Softbank bought the British chip maker Arm for $32 billion in 2016. There are rumours Nvidia is interesting in acquiring it, but whatever happens, ARM’s value just took a hike.
Taking advantage
Rival chipmakers got an immediate boost. AMD’s chips are made by TSMC, as are Qualcomm and Nvidia’s chip designs: Intel’s shares fell on the news as TSMC and AMD’s rose, creating a shift of some $79 billion in the value of shares of chip companies according to Bloomberg.
The defect announcement also underlines the wisdom of Apple’s decision last month to phase out Intel’s chips and design its own for Mac computers over the next two years, turning to ARM to make them.
The unthinkable
Intel has said it might outsource some manufacturing from 2023, and the obvious outsourcing candidate is TSMC, its fearsome rival.
Outsourcing its manufacture would be unprecedented shift in Intel’s business and operating models: unlike other major chip makers it both designs and makes silicon, while the other do one or the other.

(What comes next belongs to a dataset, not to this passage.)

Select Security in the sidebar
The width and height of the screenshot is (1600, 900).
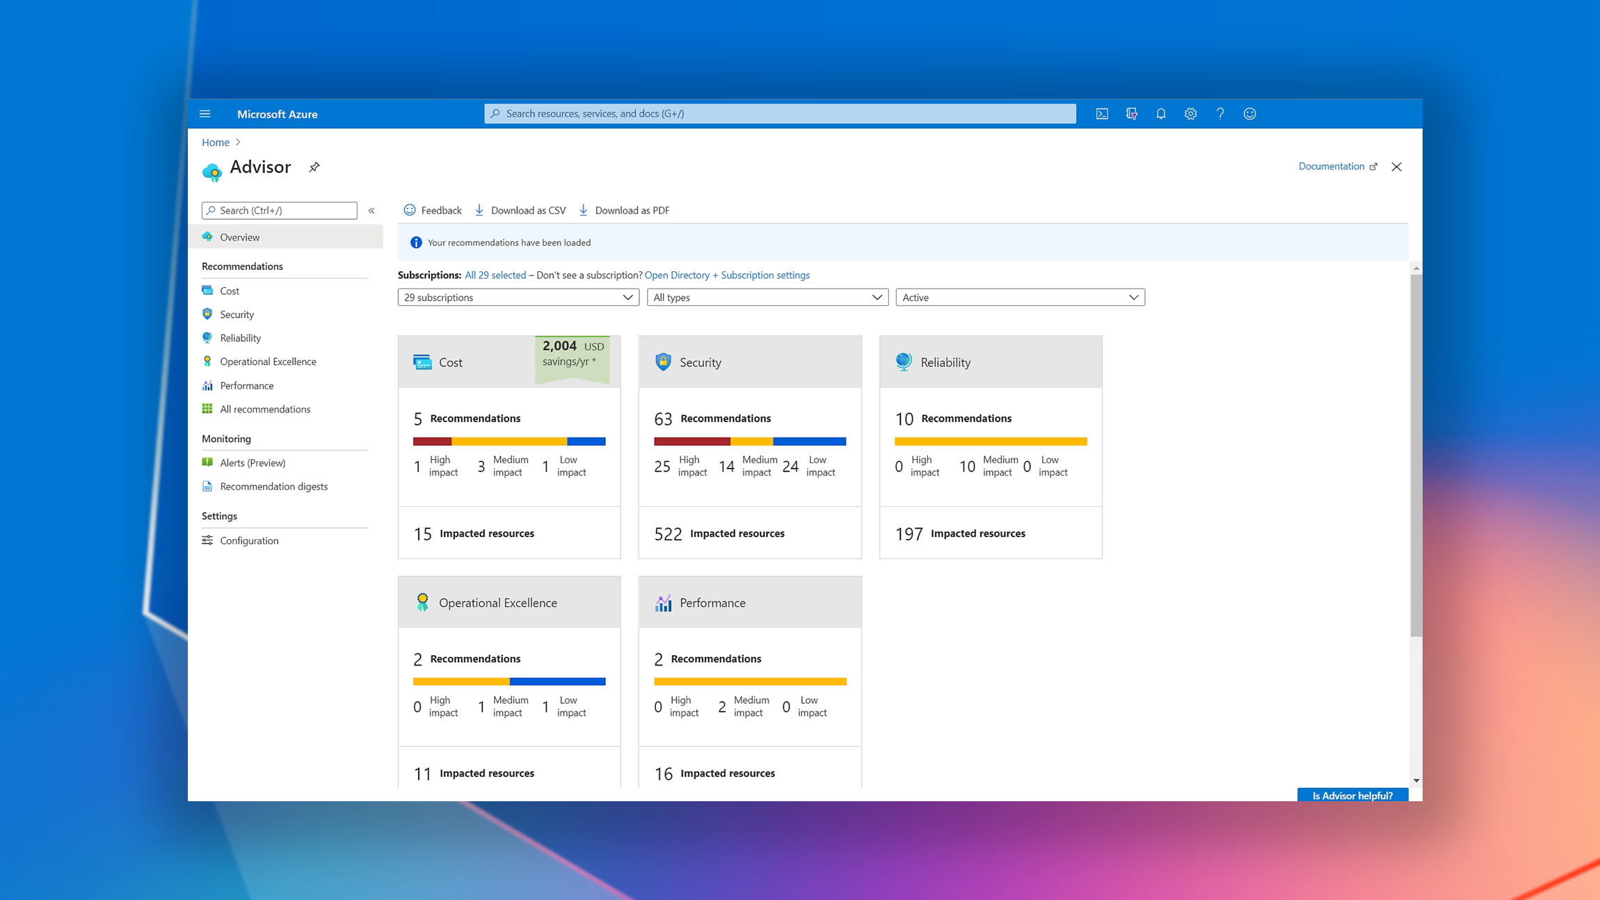[x=237, y=314]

As recently as two years ago, Intel’s growth strategy was going to be manufacture others’ chip designs.
Holding steady
Bob Swan, Intel’s CEO, insisted its products could hold poll position despite lost ground in manufacturing because of the changes to the design and with some outside manufacturing.

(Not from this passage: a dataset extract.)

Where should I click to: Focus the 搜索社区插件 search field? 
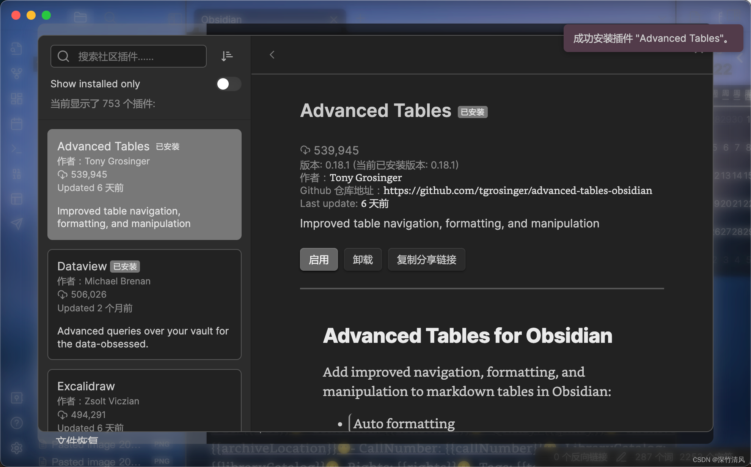pyautogui.click(x=137, y=57)
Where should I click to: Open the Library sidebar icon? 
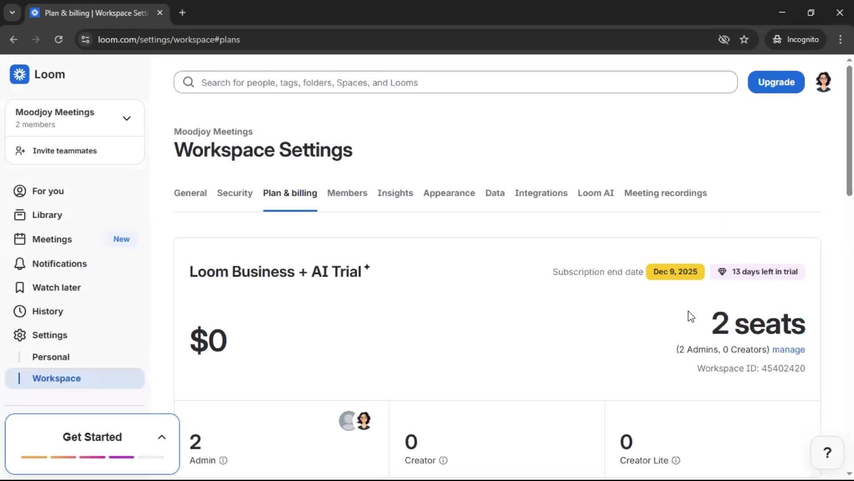[20, 215]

These may in any case have been necessary steps eventually: as Intel tries to build more business away from its long-time heartland of producing chips for computers and servers, having control of the the design and advanced manufacturing processes in new markets looks as dated as vertically integrated companies.
Intel reported its Q2 revenues were up 20% to $19.7 billion as more PCs were bought to enable eople to work from home.